» DATA RECORDS
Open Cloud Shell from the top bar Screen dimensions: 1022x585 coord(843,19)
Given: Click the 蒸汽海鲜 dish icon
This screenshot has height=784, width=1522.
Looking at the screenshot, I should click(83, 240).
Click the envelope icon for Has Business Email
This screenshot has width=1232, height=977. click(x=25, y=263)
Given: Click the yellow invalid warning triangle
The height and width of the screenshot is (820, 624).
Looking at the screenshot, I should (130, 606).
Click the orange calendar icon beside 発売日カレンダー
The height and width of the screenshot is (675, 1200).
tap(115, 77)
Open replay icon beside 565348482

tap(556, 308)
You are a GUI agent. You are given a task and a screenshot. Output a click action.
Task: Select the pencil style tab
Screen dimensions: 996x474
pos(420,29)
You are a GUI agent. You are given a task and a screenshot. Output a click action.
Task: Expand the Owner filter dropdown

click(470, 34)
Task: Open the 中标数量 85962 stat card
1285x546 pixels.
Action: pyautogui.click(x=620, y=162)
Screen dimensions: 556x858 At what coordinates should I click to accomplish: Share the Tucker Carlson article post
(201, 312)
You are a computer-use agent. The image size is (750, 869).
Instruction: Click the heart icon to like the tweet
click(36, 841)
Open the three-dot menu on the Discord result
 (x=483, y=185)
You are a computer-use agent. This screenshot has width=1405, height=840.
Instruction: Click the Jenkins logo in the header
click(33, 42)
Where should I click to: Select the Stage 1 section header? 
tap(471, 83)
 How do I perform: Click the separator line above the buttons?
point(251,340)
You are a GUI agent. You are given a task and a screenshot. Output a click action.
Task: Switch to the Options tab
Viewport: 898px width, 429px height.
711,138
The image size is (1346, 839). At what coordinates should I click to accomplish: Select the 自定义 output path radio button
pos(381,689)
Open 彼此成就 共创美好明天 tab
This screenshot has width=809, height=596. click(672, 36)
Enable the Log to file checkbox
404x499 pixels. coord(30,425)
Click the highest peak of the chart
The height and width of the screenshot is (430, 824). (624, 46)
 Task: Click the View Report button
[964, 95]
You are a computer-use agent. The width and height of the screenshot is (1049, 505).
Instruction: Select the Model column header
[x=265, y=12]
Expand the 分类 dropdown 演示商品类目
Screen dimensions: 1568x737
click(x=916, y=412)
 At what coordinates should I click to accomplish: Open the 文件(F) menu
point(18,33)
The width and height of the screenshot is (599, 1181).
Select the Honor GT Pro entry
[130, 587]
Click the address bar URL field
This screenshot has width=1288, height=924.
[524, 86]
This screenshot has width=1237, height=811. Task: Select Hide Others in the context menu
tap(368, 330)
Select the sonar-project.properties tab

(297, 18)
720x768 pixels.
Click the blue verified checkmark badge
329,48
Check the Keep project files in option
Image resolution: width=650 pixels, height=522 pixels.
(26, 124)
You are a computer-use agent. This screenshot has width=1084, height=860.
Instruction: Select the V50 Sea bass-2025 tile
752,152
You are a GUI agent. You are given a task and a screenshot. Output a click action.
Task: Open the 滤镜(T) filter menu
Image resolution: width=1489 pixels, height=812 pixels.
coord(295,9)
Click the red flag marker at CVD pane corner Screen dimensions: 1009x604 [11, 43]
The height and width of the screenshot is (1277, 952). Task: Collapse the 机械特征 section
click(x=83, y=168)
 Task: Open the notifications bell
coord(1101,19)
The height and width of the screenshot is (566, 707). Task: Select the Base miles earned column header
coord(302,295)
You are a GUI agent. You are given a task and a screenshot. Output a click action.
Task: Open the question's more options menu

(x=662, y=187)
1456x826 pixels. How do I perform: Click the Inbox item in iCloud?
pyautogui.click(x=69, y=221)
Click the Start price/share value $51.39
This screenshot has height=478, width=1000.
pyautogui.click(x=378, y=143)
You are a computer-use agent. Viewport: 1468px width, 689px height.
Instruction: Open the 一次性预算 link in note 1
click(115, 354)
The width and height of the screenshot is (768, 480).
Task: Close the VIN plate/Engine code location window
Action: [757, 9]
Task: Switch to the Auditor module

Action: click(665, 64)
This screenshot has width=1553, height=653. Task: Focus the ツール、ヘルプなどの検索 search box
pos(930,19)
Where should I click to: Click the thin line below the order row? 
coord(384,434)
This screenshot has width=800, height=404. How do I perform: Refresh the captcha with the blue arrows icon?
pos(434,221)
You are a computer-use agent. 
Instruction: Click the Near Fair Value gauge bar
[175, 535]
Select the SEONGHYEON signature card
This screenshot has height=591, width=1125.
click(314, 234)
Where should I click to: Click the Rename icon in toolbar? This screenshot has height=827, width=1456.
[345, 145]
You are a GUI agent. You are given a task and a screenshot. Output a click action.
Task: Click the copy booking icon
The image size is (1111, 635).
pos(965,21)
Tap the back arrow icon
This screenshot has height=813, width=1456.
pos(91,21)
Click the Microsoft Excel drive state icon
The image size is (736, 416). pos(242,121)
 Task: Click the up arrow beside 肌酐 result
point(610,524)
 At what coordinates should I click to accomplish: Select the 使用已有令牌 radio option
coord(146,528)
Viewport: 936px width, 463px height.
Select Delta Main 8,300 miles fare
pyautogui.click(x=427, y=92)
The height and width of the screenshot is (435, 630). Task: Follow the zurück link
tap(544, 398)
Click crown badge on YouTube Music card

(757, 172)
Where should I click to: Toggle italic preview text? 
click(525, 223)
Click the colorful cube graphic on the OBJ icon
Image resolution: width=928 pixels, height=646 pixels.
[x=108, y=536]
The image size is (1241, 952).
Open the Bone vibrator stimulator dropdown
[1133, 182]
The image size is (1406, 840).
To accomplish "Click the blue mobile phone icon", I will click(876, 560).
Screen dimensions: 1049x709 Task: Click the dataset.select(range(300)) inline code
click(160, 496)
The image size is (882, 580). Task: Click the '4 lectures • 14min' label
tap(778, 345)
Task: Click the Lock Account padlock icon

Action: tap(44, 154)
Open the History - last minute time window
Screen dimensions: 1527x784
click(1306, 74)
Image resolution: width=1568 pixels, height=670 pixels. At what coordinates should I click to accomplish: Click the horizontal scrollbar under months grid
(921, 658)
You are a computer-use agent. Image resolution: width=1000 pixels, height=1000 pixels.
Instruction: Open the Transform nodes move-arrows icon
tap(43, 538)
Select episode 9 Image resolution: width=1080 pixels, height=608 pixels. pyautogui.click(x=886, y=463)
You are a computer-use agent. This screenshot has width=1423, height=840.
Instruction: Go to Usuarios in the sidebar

» YOUR ASSIGNMENT
Filter the records for lines containing the word "computer" and copy each one.

» SOLUTION FOR THIS EXERCISE
You are a computer-use agent. The image size is (750, 869).
You are a computer-use agent. This screenshot has width=1405, height=840.
You are a computer-use agent. The width and height of the screenshot is (1049, 505).
You are a computer-use agent. This screenshot has width=1084, height=860.
You are a computer-use agent. Viewport: 1468px width, 689px height.
You are a computer-use agent. 
You are a computer-use agent. Image resolution: width=1000 pixels, height=1000 pixels.
You are a computer-use agent. This screenshot has width=1423, height=840.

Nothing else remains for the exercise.